Through a settlement brokered by the State of Nevada Attorney General's Office, approximately $3.8 million is available to the University of Nevada School of Medicine for research projects aimed at improving women's health in Nevada.
The State of Nevada obtained the settlement with pharmaceutical companies Wyeth, Pfizer and Pharmacia & Upjohn relating to claims regarding postmenopausal hormone therapy products.
The funds will be distributed by the Attorney General's Office over a five-year period ending in 2019, with half the available research funds going to School of Medicine faculty in Reno and Las Vegas and the other half going to University Medical Center of Southern Nevada.
Through the process of submitting of grant proposals, School of Medicine faculty members are able to access settlement funds to support research studies on women's health.
In Reno, the School of Medicine's pharmacology department is heavily involved in research relating to women's health. Iain Buxton, Pharm.D., pharmacology department chair, has purchased a super-resolution microscope, the first of its kind for Nevada.
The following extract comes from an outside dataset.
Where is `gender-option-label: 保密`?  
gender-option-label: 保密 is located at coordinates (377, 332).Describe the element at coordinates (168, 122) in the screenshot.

This microscope enables scientists to study subcellular structures in the greatest detail using fluorescence imaging. Buxton is the principal investigator on research projects involving breast cancer and pre-term birth at the School of Medicine.
Heather Burkin, Ph.D., of the pharmacology department, plans to use the funds to test her hypothesis that certain proteins may regulate uterine contractions, thereby affecting birth timing.
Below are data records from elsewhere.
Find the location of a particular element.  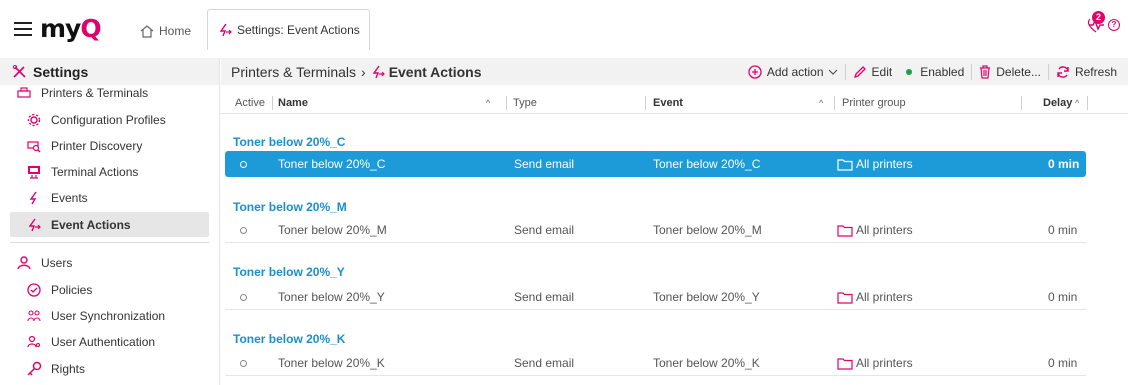

breadcrumb: Printers & Terminals › Event Actions is located at coordinates (356, 72).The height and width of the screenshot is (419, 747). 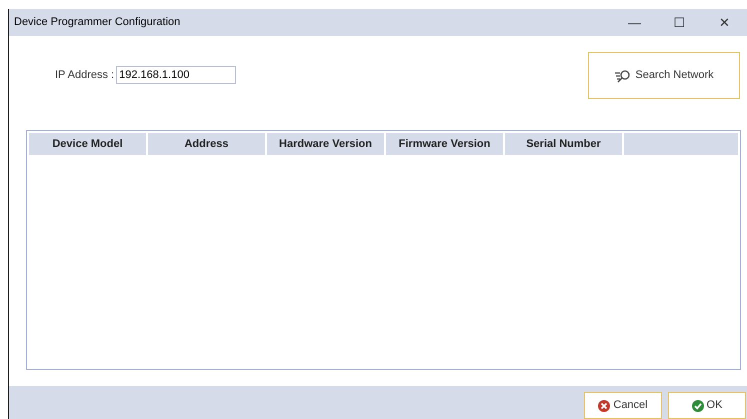 I want to click on column-header: Serial Number, so click(x=564, y=144).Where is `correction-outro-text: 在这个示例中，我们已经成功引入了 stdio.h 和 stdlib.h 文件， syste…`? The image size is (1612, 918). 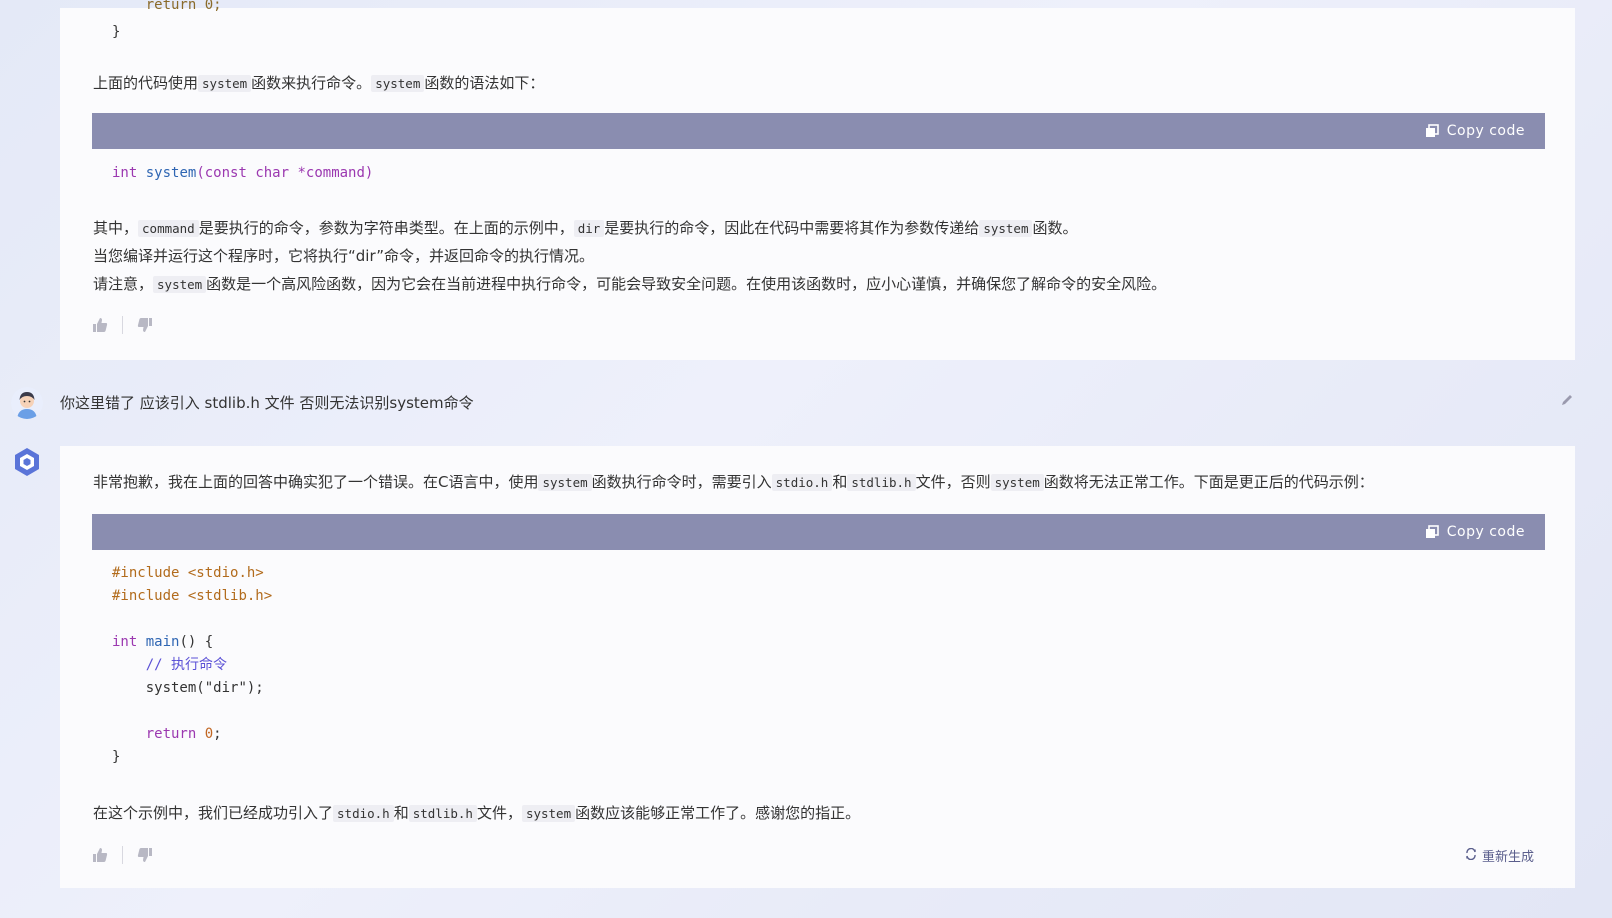 correction-outro-text: 在这个示例中，我们已经成功引入了 stdio.h 和 stdlib.h 文件， syste… is located at coordinates (476, 814). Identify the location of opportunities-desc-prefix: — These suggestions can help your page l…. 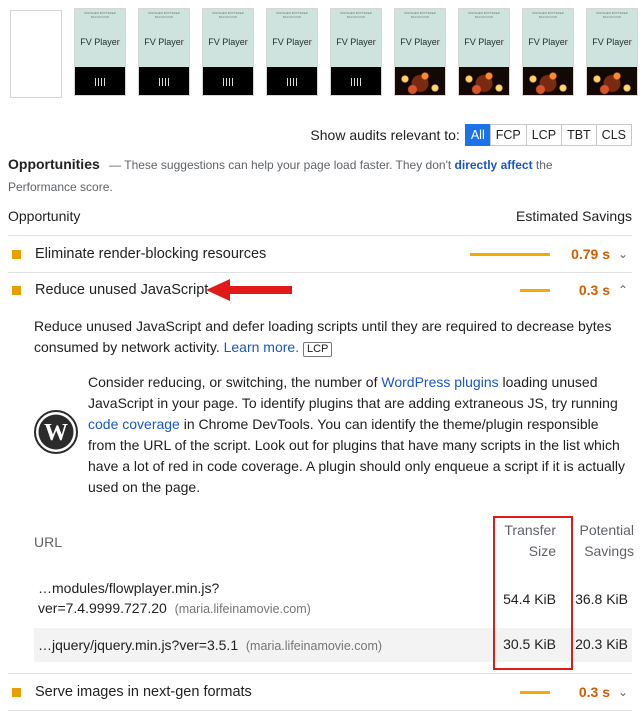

Ruben Dagda, Ph.D., also of the pharmacology department, will use the funding to examine possible connections between Alzheimer's disease in women and the increase in hormone levels from use of estrogen-based hormone therapy.
Dan Spogen, M.D., family medicine chair in Reno, will use the funding to promote use of screening guidelines for women's health. He proposes the development of a patient app that will reduce confusion in patients stemming from conflicting information on frequency and need for various screening tests (Pap smears, breast exams, etc.).
At the School of Medicine's Las Vegas campus, Vani Dandolu, M.D., obstetrics and gynecology chair, plans to establish a Women's Heart Center to improve the transition of care for women admitted to the hospital with heart disease and to identify women with high risk factors for cardiovascular disease.
Elissa Palmer, M.D., family medicine chair, plans to use money from the settlement to develop the Clinical Health Assessment and Promotion Program to address women's health issues, specifically preventative health care, in the subpopulation of women with intellectual or developmental disabilities.